WP Engine sent “cease and desist” letter to Automattic

Background of the dispute

  • Automattic’s CEO publicly attacked WP Engine (WPE), calling it harmful to WordPress and criticizing its technical choices (e.g., limiting post revisions).
  • WP Engine responded with a cease and desist letter alleging defamation, trademark overreach, and tortious interference, and published it for community consumption.
  • The conflict centers on hosting, branding, and who “gives back” enough to the open‑source WordPress project.

Trademark and licensing arguments

  • Automattic / the WordPress Foundation assert WPE’s marketing (e.g., “#1 WordPress platform/hosting/tech company” and plan names like “Essential WordPress”) improperly implies official status and exceeds the published trademark policy.
  • Others reply that:
    • The policy itself explicitly allows descriptive uses like “world’s best WordPress themes.”
    • Using “WordPress hosting” is likely nominative fair use; you can describe what you actually host.
    • The policy says “WP” is not covered, and that clause existed long before this dispute.
  • There is criticism of structural conflicts of interest: the nonprofit owns the marks, but Automattic holds the exclusive commercial license and is also a direct competitor to WPE.

Allegations of extortion / unfair competition

  • The C&D cites messages where Automattic’s CEO allegedly:
    • Demanded ~8% of WPE revenue (or equivalent in developer time) for a trademark license.
    • Suggested he could change his keynote content depending on whether WPE paid.
  • Some commenters view this as attempted shakedown or “mob boss” behavior; others frame it as enforcing a license on a major commercial beneficiary.
  • Use of the WordPress dashboard news/RSS widget to broadcast a strongly critical post about WPE to WPE‑hosted sites is seen by many as abusive or anti‑competitive.

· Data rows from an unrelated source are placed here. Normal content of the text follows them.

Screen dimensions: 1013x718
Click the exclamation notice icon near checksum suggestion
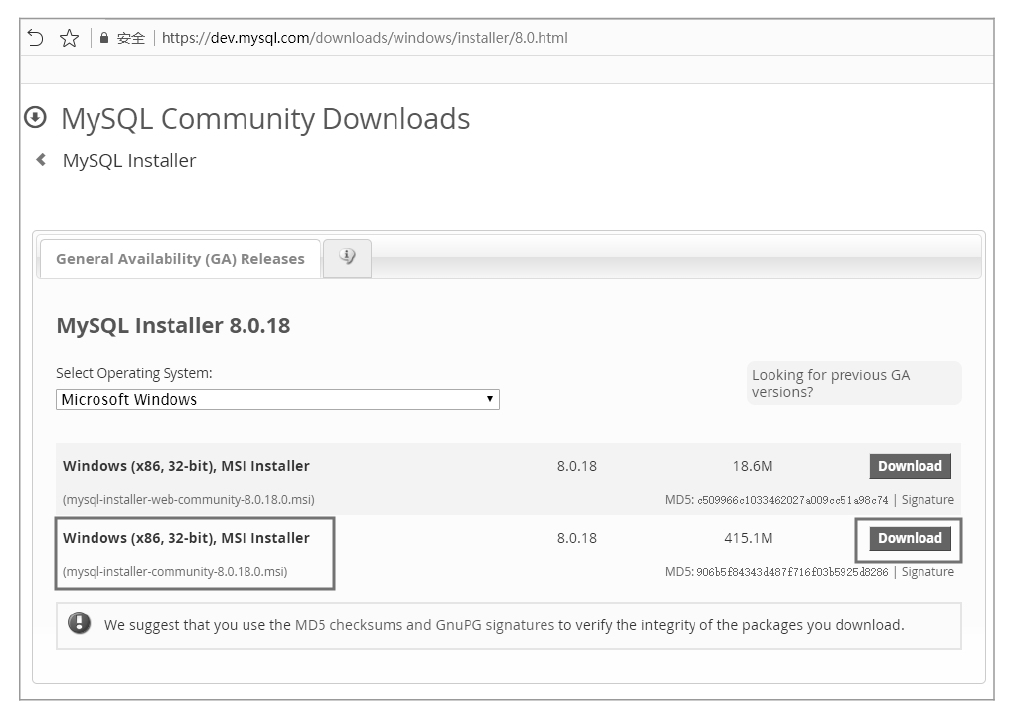(x=79, y=624)
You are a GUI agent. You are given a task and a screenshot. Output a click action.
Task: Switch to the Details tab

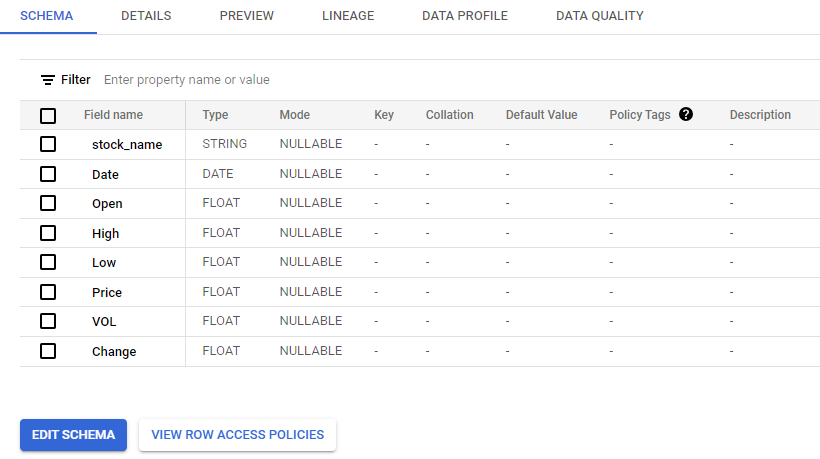click(x=146, y=16)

Community reaction and optics

  • Many call Automattic’s behavior childish, hypocritical, or reputationally damaging, especially given past rhetoric about software freedom and prior investment in WPE.
  • A minority defend Automattic’s right (and duty) to police trademarks and highlight that WPE contributes relatively little to core compared to its revenue.
  • Some expect significant fallout for leadership; others think Automattic still holds most community credibility.

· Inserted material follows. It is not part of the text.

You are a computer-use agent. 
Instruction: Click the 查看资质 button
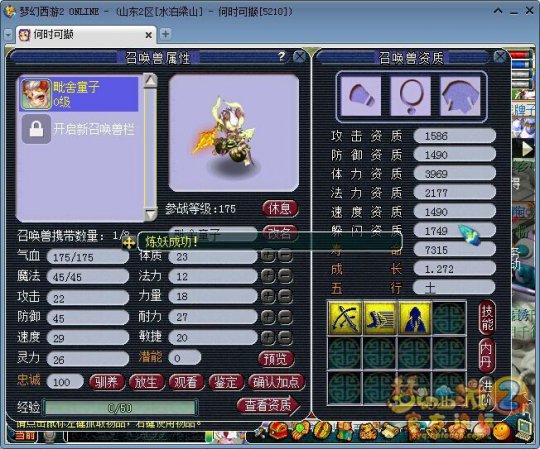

Broader views on WordPress and hosting

  • Long subthreads debate WordPress quality, security, and plugin chaos versus its huge usability and ecosystem advantages.
  • WP Engine is widely described as expensive but valuable for non‑technical teams and overworked IT—“it’s the only reason I still tolerate WP” appears as a theme.
  • Others argue static sites or alternative CMSes (Laravel‑based, Kirby, Drupal, Statamic, Squarespace/Webflow, etc.) are superior but lack WordPress‑level ecosystem and familiarity.